I. LA PALABRA DE DIOS

Is 55, 10-11: «La lluvia hace germinar la tierra»
Sal 64, 10.10-11.12-13: «La semilla cayó en tierra buena y dio fruto»
Rm 8, 18-23: «La creación, expectante, está aguardando la plena manifestación de los hijos de Dios»
Mt 13, 1-23: «Salió el sembrador a sembrar»

II. APUNTE BÍBLICO-LITÚRGICO

La palabra, como la semilla, en sí eficaz.
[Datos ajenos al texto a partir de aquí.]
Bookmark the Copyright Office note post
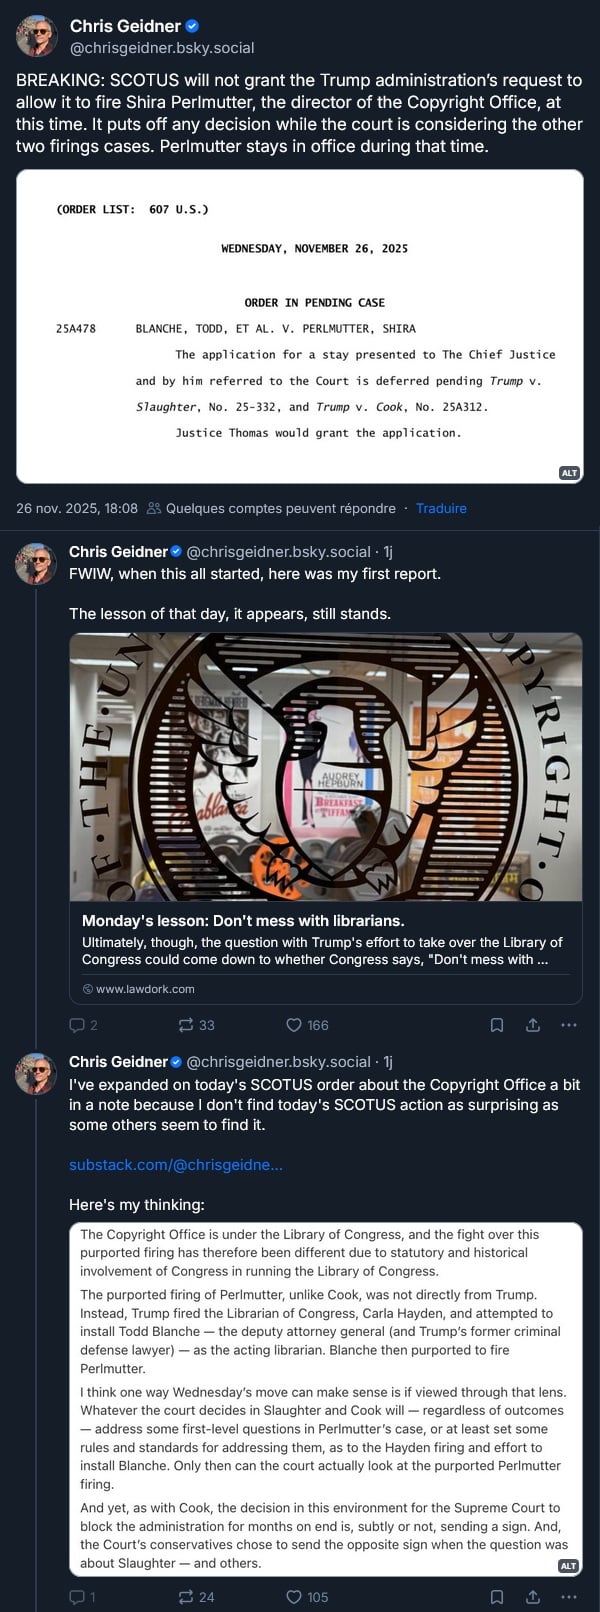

La Palabra de Dios que anunciaba a Israel el fin de la cautividad de Babilonia se cumpliría: «hará mi voluntad, cumplirá mi encargo» (1ª Lect.).

La Palabra necesita de la cooperación humana como la semilla necesita de la tierra. Su eficacia está condicionada a la libre responsabilidad del hombre. Con la imagen de la tierra, el evangelista señala cuatro actitudes: 1) el corazón duro, orgulloso, autosuficiente; 2) los veleidosos, inconstantes, caprichosos; 3) los que están esclavizados por las riquezas, las comodidades, los honores, las vanidades, etc; 4) los que acogen la Palabra con buena voluntad (Ev.).

El Espíritu que habita en nosotros nos introduce en la Palabra para que produzca el fruto de la esperanza de la «libertad gloriosa de los hijos de Dios».

III. SITUACIÓN HUMANA

Ya se ha dicho en otro lugar que el hombre de hoy halla dificultades dentro y fuera de sí mismo para reflexionar, pensar, crear ideas... Siguen ocupando lugar de privilegio las lecturas que sólo entretienen y alienan, y son pocos los que se ocupan de lo serio y profundo. No es una mirada negativa sobre la realidad. Es un hecho que no solamente ofrece dificultades a la semilla evangélica. También para cualquier idea minimamente seria.

IV. LA FE DE LA IGLESIA

La fe
– Cristo, Palabra única de la Sagrada Escritura: «En la Sagrada Escritura, la Iglesia encuentra sin cesar su alimento y su fuerza, porque en ella no se recibe solamente la palabra humana, sino lo que es realmente: la Palabra de Dios» (104).

– «Cristo, el Hijo de Dios hecho hombre, es la Palabra única, perfecta e insuperable del Padre. En Él lo dice todo, no habrá otra Palabra más que ésta» (65).

– La fe cristiana es la religión de la Palabra: "Sin embargo la fe cristiana no es una «religión del Libro». El cristianismo es la religión de la Palabra de Dios, «no de un verbo escrito y mudo, sino del Verbo encarnado y vivo» (S. Bernardo, hom. mis.4.11). Para que las Escrituras no queden en letra muerta, es preciso que Cristo, Palabra eterna del Dios vivo, por el Espíritu Santo, nos abra el espíritu a la inteligencia de las mismas" (108).

La respuesta
– Fecundidad de la Palabra divina: «El Decálogo, el Sermón de la Montaña y la catequesis apostólica nos describen los caminos que conducen al Reino de los cielos. Por ello avanzamos paso a paso mediante los actos de cada día sostenidos por la gracia del Espíritu Santo. Fecundados por la Palabra de Cristo, damos lentamente frutos en la Iglesia para la gloria de Dios» (1724; cf 2654).

El testimonio cristiano
– «Porque en darnos, como nos dió a su Hijo, que es una Palabra suya, que no tiene otra, todo nos lo habló junto y de una vez en esta sola Palabra...porque lo que hablaba antes en partes a los profetas, ya lo ha hablado todo en Él, dándonos al Todo, que es su Hijo. Por lo cual, el que ahora quisiese preguntar a Dios, o querer alguna visión o revelación, no sólo haría una necedad, sino haría agravio a Dios, no poniendo los ojos totalmente en Cristo, sin querer otra alguna cosa o novedad (S. Juan de la Cruz, Carm.2.22)» (65).
Llamados a sembrar, arrojemos la semilla. Dios dará el incremento. No sembrar por miedo a la falta de fruto es desconfiar de Dios.